▶ **What to work on**:
Count the lines in the records below that contain the string "address", with case counting. Give only the number.

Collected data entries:
• • • •
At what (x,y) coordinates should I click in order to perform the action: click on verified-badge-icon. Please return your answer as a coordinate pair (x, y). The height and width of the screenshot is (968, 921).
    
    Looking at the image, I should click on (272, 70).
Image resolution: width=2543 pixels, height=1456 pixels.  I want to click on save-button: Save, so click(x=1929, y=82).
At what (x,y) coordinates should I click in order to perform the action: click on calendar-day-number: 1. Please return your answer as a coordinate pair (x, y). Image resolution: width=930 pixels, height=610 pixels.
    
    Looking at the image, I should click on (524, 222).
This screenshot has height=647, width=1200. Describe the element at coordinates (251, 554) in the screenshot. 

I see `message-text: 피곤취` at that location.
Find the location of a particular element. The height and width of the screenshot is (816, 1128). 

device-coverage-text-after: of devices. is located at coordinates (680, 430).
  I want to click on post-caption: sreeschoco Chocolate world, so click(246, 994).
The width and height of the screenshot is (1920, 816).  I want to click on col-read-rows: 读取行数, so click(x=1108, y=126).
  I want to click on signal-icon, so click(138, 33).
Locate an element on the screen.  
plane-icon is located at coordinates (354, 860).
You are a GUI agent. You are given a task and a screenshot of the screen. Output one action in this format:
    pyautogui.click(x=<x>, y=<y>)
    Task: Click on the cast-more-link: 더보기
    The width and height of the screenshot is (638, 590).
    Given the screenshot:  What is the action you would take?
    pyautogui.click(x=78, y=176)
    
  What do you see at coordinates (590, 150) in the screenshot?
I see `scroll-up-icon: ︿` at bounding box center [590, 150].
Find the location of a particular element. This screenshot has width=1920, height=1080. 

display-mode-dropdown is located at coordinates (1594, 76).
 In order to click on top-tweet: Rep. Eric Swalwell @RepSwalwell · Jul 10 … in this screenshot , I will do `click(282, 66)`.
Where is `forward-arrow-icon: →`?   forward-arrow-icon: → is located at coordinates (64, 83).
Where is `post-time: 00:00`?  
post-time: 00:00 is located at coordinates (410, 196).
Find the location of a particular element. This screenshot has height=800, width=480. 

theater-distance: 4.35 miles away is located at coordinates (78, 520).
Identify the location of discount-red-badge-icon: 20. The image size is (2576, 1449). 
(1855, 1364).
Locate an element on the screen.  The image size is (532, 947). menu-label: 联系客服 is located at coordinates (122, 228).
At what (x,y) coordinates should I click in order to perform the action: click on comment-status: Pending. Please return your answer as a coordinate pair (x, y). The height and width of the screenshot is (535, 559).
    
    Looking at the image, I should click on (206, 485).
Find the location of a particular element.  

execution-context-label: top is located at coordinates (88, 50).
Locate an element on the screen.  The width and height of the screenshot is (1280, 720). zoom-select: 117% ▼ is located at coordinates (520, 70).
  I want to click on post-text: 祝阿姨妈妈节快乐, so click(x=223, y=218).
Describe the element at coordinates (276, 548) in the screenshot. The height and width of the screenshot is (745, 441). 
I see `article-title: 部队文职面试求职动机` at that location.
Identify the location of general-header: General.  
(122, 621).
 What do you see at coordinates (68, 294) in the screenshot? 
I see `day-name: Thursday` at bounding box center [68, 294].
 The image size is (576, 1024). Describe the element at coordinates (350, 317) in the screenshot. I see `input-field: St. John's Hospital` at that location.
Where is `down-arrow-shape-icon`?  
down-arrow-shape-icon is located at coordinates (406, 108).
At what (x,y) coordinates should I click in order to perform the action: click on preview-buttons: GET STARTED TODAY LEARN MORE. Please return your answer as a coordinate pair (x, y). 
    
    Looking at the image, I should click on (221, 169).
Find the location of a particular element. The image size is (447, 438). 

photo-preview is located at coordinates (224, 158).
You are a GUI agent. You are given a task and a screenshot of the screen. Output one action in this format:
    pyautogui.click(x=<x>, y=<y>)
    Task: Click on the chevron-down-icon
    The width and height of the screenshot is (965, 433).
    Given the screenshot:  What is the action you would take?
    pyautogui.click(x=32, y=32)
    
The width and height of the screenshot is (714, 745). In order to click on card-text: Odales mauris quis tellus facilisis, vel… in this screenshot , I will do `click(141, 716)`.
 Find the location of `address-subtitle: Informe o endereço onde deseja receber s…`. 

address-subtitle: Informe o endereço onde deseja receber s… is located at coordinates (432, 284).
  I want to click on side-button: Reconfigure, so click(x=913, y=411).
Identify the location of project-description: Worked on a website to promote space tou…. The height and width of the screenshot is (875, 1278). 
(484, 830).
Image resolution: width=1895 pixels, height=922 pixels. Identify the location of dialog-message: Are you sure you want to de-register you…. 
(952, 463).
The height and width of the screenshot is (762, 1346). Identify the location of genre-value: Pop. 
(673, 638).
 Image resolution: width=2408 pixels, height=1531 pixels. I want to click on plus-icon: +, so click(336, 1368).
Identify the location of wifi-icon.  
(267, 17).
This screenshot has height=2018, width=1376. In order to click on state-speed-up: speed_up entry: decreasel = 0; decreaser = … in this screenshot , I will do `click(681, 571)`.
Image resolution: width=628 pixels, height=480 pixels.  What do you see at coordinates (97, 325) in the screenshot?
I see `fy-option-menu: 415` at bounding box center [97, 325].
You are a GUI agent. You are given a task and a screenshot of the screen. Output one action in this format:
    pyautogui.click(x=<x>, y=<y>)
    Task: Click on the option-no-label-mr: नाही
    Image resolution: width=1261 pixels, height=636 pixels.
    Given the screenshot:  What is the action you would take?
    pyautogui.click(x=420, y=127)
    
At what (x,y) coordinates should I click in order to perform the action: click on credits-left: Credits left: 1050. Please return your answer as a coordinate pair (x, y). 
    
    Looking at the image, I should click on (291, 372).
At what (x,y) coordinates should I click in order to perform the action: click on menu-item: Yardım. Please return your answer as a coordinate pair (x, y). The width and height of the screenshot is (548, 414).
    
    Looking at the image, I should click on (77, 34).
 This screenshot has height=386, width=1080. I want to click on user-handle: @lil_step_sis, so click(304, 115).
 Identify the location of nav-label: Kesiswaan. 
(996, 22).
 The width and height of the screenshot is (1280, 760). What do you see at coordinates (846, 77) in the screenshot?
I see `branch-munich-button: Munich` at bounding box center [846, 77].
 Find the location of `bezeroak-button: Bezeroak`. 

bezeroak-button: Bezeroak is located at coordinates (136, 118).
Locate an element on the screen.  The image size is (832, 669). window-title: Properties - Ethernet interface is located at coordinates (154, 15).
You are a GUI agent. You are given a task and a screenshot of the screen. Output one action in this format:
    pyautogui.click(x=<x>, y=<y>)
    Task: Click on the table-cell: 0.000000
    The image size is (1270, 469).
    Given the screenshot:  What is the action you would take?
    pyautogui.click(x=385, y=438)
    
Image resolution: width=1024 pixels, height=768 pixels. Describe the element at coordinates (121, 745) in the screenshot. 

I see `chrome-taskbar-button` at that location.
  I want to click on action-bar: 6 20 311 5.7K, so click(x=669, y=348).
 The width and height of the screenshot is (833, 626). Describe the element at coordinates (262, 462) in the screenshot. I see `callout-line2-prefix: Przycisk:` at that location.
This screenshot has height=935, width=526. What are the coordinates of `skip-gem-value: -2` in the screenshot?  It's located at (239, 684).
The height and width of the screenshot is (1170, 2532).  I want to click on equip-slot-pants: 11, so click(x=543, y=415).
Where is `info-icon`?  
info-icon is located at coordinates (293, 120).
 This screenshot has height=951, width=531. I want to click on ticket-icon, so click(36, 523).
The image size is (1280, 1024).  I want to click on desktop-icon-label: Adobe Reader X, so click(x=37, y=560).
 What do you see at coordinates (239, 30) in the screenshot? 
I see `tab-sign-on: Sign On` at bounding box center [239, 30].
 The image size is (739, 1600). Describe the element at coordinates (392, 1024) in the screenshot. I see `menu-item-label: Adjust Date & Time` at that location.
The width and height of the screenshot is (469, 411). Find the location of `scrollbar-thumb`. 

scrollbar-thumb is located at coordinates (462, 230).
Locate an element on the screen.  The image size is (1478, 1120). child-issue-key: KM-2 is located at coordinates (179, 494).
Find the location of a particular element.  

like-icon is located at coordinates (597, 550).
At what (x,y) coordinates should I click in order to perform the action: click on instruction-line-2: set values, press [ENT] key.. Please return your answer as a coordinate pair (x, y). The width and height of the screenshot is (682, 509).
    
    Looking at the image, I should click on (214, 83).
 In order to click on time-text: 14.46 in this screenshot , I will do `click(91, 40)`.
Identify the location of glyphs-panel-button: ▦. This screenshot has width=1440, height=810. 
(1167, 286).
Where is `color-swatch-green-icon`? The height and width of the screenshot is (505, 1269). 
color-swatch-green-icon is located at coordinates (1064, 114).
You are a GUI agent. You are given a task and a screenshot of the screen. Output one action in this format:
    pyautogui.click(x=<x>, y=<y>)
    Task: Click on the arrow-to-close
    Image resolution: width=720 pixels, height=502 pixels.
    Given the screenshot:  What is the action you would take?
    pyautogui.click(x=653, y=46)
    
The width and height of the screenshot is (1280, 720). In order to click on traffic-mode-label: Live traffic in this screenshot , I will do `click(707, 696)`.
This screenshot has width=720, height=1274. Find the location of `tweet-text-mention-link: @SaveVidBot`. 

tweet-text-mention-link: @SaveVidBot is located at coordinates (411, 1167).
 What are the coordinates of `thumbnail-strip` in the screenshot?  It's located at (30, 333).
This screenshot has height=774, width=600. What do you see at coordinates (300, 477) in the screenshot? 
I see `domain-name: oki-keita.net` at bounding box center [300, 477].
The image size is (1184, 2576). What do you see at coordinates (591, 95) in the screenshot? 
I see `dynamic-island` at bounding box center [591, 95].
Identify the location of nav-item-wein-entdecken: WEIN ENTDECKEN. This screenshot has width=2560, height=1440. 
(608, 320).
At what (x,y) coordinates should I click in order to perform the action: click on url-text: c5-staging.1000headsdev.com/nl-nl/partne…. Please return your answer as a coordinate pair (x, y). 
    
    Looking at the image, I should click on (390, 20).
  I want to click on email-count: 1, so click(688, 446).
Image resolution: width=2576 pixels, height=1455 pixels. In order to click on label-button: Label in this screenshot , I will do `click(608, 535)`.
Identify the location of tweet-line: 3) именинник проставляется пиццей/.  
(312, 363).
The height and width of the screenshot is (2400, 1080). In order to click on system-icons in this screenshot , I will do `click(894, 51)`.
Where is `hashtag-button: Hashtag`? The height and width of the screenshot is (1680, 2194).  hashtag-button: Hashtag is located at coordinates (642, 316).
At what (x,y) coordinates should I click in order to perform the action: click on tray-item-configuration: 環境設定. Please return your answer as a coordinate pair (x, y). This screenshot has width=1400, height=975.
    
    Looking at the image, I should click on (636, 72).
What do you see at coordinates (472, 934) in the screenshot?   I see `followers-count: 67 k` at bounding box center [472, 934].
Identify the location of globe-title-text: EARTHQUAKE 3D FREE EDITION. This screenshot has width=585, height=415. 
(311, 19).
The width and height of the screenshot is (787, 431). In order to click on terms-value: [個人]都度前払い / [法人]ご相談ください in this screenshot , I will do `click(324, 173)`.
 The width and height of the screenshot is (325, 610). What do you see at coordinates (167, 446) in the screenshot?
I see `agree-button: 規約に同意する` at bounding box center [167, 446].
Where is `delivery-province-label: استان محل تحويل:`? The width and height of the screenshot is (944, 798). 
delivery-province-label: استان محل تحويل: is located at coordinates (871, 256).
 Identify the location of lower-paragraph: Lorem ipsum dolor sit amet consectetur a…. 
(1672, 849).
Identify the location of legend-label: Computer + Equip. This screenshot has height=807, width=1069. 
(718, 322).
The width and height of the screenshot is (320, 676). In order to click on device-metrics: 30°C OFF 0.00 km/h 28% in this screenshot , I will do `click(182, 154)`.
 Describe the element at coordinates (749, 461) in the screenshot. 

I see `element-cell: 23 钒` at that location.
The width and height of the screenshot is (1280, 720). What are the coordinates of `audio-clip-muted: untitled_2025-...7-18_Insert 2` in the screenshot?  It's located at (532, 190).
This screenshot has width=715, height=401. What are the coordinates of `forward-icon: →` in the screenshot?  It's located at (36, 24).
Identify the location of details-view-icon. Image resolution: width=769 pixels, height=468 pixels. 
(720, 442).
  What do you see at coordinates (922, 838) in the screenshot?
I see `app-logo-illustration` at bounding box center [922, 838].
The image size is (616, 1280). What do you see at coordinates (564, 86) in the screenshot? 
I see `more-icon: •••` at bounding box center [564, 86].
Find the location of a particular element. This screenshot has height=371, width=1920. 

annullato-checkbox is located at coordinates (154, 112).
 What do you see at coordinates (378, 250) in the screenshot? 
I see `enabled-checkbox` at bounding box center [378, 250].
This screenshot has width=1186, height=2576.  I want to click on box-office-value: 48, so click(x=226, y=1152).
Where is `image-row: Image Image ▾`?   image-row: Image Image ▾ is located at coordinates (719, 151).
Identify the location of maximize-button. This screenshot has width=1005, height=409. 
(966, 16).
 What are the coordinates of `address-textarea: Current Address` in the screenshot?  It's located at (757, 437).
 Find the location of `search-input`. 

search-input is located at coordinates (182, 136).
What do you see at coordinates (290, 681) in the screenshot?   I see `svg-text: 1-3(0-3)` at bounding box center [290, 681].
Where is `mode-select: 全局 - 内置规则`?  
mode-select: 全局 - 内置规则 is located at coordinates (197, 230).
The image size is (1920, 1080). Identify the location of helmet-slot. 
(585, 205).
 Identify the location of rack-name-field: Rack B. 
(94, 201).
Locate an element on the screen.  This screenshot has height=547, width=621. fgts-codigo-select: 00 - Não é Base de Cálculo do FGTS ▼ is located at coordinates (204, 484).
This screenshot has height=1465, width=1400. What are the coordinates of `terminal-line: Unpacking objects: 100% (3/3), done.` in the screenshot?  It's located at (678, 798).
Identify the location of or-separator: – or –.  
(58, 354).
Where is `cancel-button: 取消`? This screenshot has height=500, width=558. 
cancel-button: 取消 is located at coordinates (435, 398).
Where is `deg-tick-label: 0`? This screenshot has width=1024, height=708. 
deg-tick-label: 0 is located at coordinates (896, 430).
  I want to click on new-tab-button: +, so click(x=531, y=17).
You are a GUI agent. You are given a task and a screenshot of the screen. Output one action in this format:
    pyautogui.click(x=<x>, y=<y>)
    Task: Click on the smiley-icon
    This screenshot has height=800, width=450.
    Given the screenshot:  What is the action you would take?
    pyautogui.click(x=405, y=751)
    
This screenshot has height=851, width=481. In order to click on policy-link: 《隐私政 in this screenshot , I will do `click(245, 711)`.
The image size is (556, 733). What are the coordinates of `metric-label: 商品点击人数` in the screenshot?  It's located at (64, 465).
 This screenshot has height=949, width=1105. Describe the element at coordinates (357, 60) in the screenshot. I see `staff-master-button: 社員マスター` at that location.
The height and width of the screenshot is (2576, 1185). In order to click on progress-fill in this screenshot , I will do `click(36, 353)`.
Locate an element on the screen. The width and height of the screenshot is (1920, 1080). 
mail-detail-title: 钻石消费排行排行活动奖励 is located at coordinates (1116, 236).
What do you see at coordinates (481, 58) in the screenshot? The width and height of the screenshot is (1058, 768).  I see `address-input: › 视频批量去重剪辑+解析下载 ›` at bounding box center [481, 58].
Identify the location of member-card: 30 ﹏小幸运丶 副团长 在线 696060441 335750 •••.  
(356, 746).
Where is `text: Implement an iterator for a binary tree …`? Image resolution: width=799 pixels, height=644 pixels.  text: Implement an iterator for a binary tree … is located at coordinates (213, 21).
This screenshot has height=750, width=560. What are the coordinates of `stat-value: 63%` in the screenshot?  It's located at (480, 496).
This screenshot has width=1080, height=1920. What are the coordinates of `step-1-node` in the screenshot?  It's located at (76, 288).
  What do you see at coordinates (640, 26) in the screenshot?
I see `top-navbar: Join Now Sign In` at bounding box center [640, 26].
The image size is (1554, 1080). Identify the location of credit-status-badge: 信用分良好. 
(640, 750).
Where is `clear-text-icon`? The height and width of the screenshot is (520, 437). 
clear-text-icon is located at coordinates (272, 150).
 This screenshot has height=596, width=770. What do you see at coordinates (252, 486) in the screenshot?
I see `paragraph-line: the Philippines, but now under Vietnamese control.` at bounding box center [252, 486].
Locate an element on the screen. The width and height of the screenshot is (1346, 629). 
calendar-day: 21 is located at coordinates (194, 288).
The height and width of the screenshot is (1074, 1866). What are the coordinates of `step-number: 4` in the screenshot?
• • • •
▶ **Response to this task**:
4